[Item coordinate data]
————

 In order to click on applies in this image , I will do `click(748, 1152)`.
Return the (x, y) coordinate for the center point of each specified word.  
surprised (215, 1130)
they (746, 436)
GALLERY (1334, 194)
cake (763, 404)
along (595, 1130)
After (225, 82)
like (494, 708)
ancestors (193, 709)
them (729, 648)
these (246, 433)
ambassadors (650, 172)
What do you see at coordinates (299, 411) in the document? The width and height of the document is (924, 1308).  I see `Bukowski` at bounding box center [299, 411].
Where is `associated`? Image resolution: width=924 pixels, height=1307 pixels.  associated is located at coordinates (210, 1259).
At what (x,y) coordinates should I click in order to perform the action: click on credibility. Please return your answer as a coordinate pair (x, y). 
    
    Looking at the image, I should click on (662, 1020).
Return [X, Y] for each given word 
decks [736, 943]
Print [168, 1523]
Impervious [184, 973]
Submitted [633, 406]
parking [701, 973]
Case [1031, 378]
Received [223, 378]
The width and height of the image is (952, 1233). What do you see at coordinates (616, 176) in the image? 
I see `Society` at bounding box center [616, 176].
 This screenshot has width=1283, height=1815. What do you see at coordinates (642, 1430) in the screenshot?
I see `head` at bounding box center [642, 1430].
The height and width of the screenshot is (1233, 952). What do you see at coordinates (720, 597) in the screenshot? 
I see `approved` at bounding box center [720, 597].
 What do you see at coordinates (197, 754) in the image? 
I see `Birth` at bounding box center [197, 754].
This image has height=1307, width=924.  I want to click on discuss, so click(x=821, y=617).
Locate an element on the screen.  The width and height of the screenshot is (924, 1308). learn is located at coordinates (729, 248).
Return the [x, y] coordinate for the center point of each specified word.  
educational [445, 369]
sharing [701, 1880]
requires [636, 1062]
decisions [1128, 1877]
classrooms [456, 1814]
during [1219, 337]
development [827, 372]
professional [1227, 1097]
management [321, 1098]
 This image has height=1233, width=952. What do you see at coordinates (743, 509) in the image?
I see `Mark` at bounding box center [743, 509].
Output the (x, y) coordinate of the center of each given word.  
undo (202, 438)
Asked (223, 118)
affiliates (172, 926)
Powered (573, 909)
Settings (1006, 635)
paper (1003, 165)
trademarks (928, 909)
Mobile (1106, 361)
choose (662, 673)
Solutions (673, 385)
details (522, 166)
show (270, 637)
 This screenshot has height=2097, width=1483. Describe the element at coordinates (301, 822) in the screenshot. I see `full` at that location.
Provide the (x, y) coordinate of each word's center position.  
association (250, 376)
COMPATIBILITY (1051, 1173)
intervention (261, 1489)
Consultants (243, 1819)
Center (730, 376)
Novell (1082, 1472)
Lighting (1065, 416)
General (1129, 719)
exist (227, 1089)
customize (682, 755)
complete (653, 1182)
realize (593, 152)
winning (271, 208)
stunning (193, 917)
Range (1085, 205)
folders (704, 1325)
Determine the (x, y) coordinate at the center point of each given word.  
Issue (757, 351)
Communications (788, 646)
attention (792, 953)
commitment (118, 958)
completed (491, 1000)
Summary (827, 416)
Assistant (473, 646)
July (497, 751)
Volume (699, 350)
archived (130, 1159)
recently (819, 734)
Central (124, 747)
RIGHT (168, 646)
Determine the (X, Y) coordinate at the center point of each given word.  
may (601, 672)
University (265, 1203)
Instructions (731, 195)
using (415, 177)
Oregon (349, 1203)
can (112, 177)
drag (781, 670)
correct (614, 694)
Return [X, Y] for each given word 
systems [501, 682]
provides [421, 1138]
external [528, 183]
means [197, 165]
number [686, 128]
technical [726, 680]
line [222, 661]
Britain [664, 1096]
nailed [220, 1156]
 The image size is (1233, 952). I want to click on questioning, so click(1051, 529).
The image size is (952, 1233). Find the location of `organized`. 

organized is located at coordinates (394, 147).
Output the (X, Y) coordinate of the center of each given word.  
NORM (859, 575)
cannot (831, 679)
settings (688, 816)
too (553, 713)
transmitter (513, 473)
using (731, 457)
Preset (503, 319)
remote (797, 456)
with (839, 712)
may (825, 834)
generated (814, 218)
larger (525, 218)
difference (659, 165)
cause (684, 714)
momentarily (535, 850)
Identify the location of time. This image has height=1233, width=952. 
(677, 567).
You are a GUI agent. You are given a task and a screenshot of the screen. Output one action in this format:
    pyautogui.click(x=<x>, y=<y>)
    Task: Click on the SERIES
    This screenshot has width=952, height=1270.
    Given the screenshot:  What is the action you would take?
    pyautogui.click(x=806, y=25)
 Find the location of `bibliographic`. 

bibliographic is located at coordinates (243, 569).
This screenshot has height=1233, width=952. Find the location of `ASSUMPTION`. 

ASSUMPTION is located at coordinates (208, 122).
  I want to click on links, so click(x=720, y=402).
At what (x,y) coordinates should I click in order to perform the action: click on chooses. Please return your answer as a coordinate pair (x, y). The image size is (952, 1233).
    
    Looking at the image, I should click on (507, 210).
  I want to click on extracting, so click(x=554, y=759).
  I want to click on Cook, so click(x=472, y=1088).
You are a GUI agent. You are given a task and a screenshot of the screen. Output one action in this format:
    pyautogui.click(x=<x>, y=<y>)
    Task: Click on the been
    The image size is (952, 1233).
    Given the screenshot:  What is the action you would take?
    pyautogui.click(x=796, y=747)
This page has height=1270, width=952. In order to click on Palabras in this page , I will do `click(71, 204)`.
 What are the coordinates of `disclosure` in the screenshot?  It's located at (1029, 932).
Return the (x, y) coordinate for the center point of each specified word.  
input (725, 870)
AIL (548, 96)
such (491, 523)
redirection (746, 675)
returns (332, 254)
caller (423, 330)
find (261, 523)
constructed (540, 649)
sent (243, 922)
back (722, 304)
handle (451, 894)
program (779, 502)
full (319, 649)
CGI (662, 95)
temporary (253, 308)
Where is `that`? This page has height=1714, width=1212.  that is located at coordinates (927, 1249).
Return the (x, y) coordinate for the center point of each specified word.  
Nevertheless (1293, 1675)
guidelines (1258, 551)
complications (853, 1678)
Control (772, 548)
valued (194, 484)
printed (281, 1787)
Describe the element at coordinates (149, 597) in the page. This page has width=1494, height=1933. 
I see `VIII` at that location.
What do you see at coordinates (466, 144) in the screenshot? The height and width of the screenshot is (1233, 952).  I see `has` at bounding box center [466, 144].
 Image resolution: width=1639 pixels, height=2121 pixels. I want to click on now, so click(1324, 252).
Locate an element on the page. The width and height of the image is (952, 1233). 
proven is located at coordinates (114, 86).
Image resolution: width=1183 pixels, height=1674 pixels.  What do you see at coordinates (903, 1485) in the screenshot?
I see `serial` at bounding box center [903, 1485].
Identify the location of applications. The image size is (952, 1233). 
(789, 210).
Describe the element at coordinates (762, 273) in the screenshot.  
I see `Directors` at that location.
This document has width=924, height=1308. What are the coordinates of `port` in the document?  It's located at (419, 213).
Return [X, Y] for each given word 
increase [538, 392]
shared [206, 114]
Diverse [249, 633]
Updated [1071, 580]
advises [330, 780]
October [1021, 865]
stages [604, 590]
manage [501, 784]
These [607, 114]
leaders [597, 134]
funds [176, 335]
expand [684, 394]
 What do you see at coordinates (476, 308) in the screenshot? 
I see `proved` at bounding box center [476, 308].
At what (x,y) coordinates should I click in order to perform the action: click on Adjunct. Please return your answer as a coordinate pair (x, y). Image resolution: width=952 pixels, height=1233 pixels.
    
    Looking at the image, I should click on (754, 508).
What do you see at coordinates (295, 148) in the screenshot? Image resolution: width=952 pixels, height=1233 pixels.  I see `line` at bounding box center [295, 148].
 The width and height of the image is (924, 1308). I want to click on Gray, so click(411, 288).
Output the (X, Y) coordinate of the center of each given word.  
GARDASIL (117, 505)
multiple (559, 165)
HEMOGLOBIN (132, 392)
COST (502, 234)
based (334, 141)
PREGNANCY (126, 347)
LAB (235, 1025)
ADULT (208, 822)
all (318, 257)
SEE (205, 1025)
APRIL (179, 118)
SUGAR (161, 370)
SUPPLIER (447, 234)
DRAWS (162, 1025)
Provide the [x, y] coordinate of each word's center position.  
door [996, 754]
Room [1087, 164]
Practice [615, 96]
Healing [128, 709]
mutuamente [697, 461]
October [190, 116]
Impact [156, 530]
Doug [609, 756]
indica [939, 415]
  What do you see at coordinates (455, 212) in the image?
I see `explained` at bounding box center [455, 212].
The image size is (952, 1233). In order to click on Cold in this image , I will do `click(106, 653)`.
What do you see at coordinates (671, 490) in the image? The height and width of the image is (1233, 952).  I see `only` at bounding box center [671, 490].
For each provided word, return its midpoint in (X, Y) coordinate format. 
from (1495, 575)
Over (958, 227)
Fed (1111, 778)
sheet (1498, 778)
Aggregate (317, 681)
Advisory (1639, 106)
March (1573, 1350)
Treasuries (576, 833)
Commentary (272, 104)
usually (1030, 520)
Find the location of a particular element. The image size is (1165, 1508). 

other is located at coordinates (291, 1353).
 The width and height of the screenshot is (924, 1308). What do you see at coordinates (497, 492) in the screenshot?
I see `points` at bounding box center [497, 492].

————

Aim.
Copy the entries again word for word, starting at the line containing "means [197, 165]" and ending at the line containing "(677, 567).", with both of those lines included.

Answer to this problem.
means [197, 165]
number [686, 128]
technical [726, 680]
line [222, 661]
Britain [664, 1096]
nailed [220, 1156]
 The image size is (1233, 952). I want to click on questioning, so click(1051, 529).
The image size is (952, 1233). Find the location of `organized`. 

organized is located at coordinates (394, 147).
Output the (X, Y) coordinate of the center of each given word.  
NORM (859, 575)
cannot (831, 679)
settings (688, 816)
too (553, 713)
transmitter (513, 473)
using (731, 457)
Preset (503, 319)
remote (797, 456)
with (839, 712)
may (825, 834)
generated (814, 218)
larger (525, 218)
difference (659, 165)
cause (684, 714)
momentarily (535, 850)
Identify the location of time. This image has height=1233, width=952. 
(677, 567).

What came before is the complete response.